Diageo only sets aside a small percentage of the distillery’s product to single malts preferring to use the rest in the Black and White blends.


This is Dalwhinnie Winter’s Gold. It’s an expression release that Dalwhinnie says is made with spirits distilled between October and March. They call it crafted with cold. They even recommend freezing the whisky before serving.

That depresses me. If you know anything about how taste works, you know that extreme temperatures have the effect of burying the majority of the flavors. That’s why you market crappy beer as “coldest in the world” and it’s why horrendous coffee can only be consumed when almost scalding hot.

When a distillery says “Make it ice cold!”, what I hear is, “Try not to taste it too much!”

Hopefully that’s the product of some marketing asshat, and for the purposes of this tasting, we’ll just ignore them.

I always say you can spot a Speyside whisky very consistently if butterscotch and caramel are the dominant flavors you pick up in the smell.

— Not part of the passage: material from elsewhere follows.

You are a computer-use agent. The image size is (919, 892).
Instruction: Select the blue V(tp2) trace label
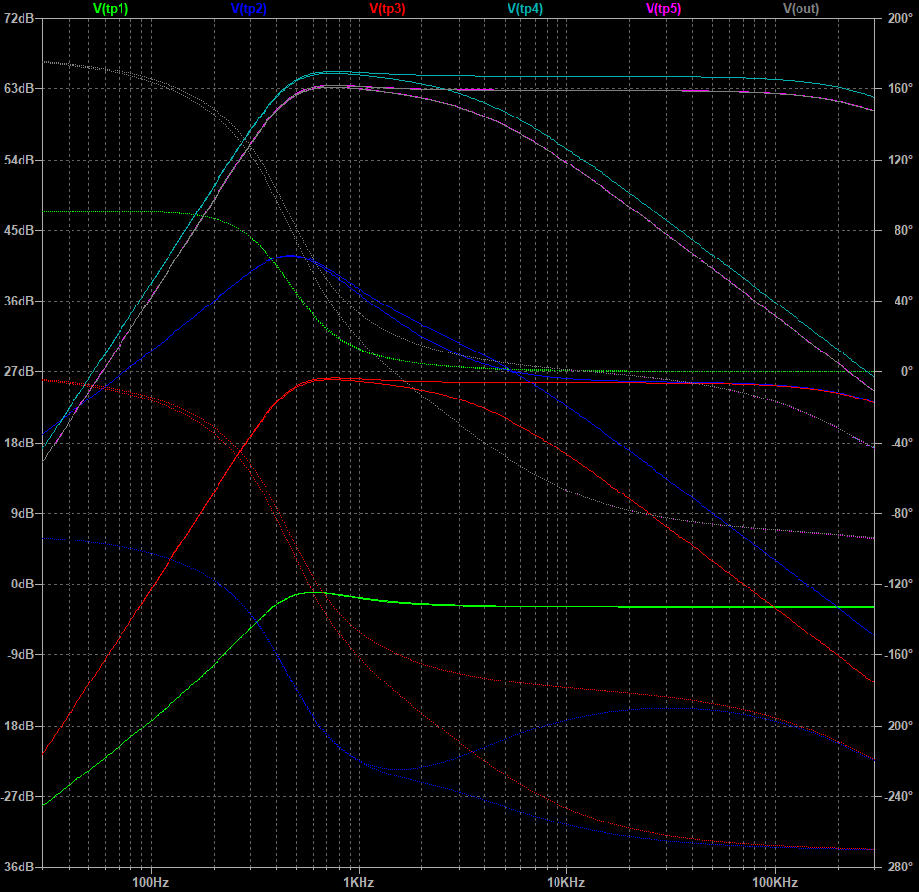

By that comparison, Dalwhinnie starts as a Speyside with a bit of a grassy undertone.

And it’s a good thing we didn’t freeze it. As you drink it the flavor actually shows up a bit. It’s not dramatic, but it’s nowhere near the kind of blandness that deserves to be buried like some blends I could name.

I think the spicy notes in the taste are mostly cinnamon, and they mostly disappear by the third sip.

It’s a good whisky. It’s simple, but tasty. It definitely doesn’t deserve the marketing schtick of destroying it with the business end of a freezer.